Babam çok medeni bir adamdı. Tek şartı vardı; “Tamam, tiyatrocu ol ama en iyisi olacaksın, en iyi eğitimi alacaksın” dedi. Ben de dediğini yaptım.

*Bir an olsun başka meslek düşünmediniz mi?

Kesinlikle hayır.

* Ama bir dönem gazetecilik yaptınız...

Ek iş olarak... Anlatmak istediğim şeyler çoktu, Abdi İpekçi’den teklif gelince yaptım. 8 yıl sürdü.

* Yeniden gazeteciliğe döner misiniz?

Valla parlak bir teklif gelse dönerim. Anlatmak istediklerim birikti. “Yoğunluktan torunları göremiyorum”

* Eski eşiniz Betûl Mardin’in tiyatrocu olmasına engel olduğunuz doğru mu?
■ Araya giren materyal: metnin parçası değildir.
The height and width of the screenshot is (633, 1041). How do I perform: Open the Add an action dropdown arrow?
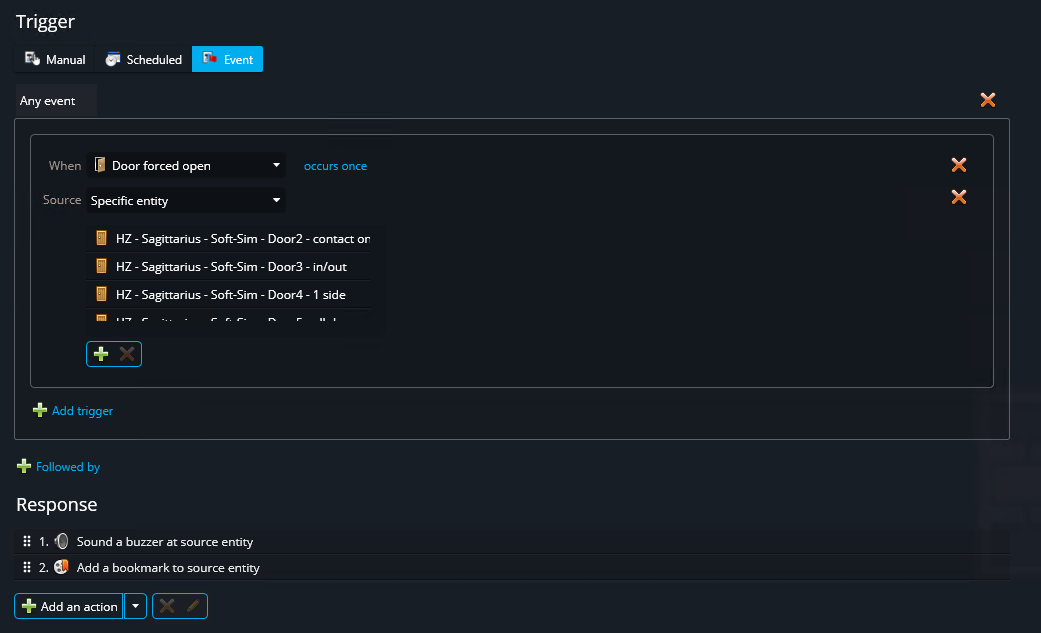[x=134, y=606]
Betûl çok kişilikli bir kadın. Tiyatroda işin içinde olması beni rahatsız etmişti. Evde konuşacak bir şeyimiz kalmamıştı. Sonra o gazeteciliği seçti, rahatladık

* Ayrısınız ama çok da iyi dostsunuz.

İkimiz de yeniden evlenmedik. Hep görüşürüz. Bayramda evinde yemek verdi, tüm aile bir aradaydık. Geçimsiz çift olmak çocuklar için iyi değil. Anne-babası birbirine düşman çocuklar çok kötü yetişiyor.

* Oğlunuz Ömer Dormen başarılı bir iş adamı. Size hiç mi heves etmedi?
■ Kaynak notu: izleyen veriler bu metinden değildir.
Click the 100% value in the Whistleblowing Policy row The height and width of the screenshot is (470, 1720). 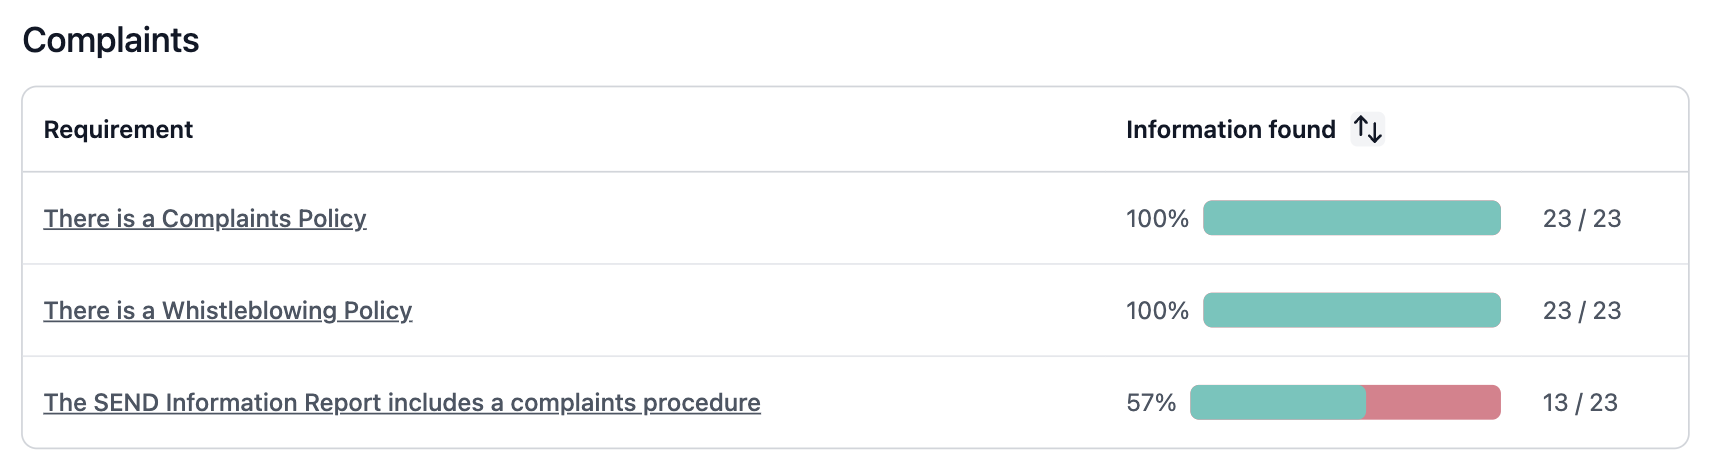1157,311
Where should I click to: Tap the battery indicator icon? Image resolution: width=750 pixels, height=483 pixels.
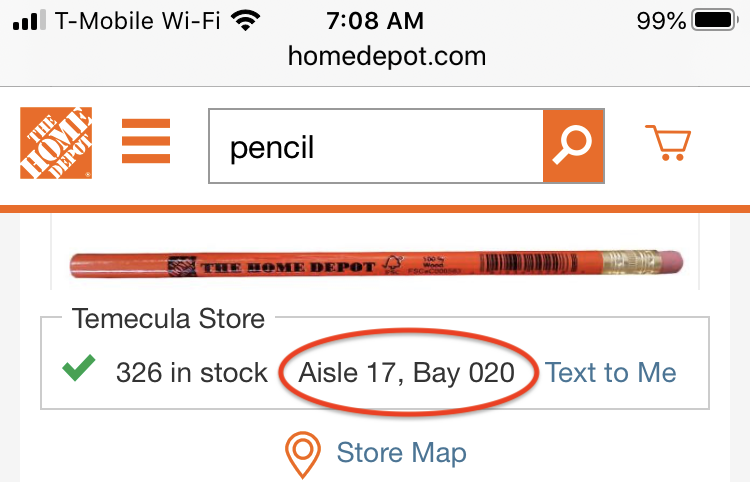pos(715,21)
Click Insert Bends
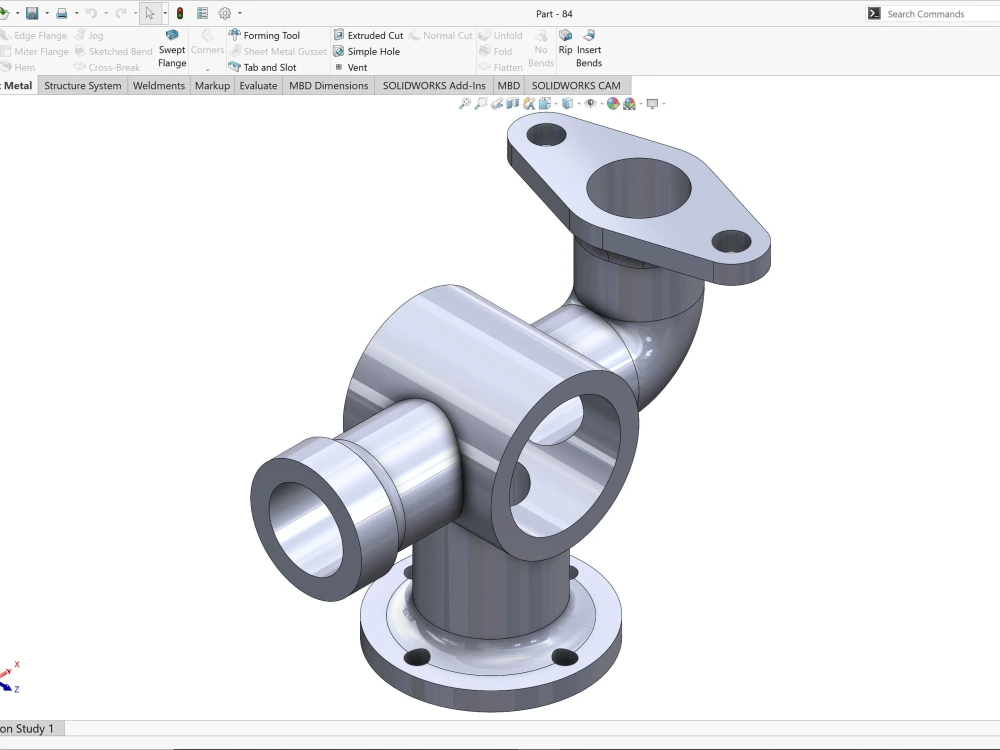The height and width of the screenshot is (750, 1000). [x=588, y=50]
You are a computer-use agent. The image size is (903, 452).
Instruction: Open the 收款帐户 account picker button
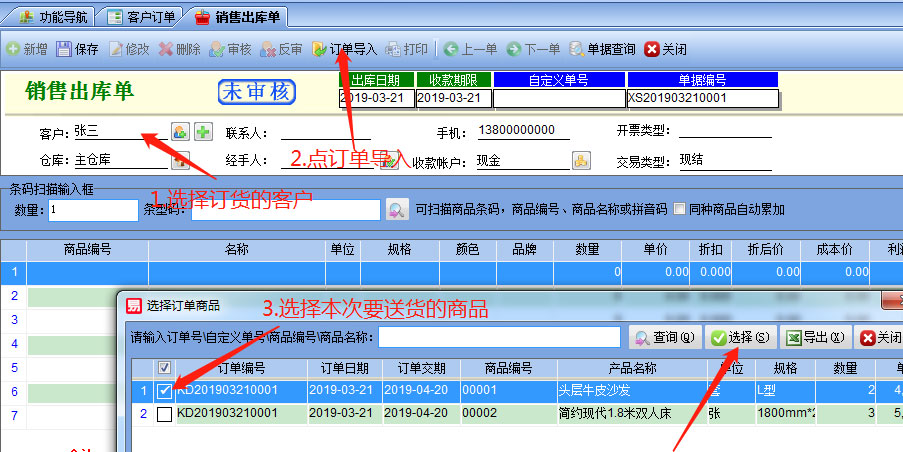click(580, 160)
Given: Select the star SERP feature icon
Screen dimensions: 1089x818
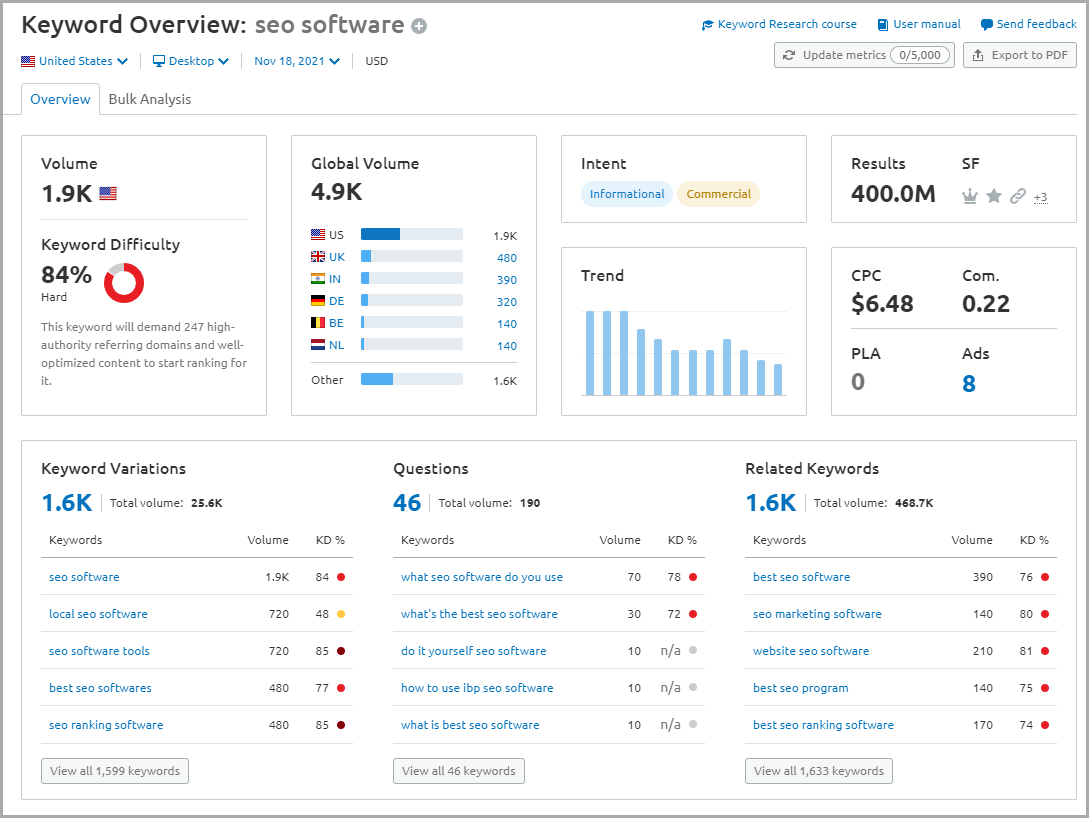Looking at the screenshot, I should (993, 197).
16 yaşına kadar yönetmen olmak istiyordu. Sonra “Ben her ay kazanacağım parayı bilmek istiyorum” dedi ve vazgeçti.

* Biraz baskı yapsaydınız...

Ne olmak istediğime kimse karışmadığı için ben de Ömer’e baskı yapmadım. Şu an çok başarılı, iyi ki yönetmen olmamış.

Haberin Devamı

* Torunlarla aranız nasıl?

Yoğunum, çok görüşemiyoruz. Küçük torunum Alya’nın istikbali pek parlak. Kesin balerin veya dansçı olur. Büyük torunum Yasemin şu an Amerika’da.
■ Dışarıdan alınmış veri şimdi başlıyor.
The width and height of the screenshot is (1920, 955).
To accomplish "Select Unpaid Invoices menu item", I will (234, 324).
* Neden yeniden evlenmediniz?

Tercih! O kadar karışık bir hayatım var ki! Devamlı turnede veya seyahatteyim. Eve ayıracak vaktim yok.

* Hayatınızda ‘keşke’leriniz oldu mu?

Yok. Rahmetli Göksel Kortay benim için şöyle derdi; “Haldun bir kapıyı kapatır, bir daha dönüp arkasına bakmaz.” Doğru. Birşeyde takılıp kalmam, daima ileri bakarım. Organize olduğum için de hep bir B planım vardır.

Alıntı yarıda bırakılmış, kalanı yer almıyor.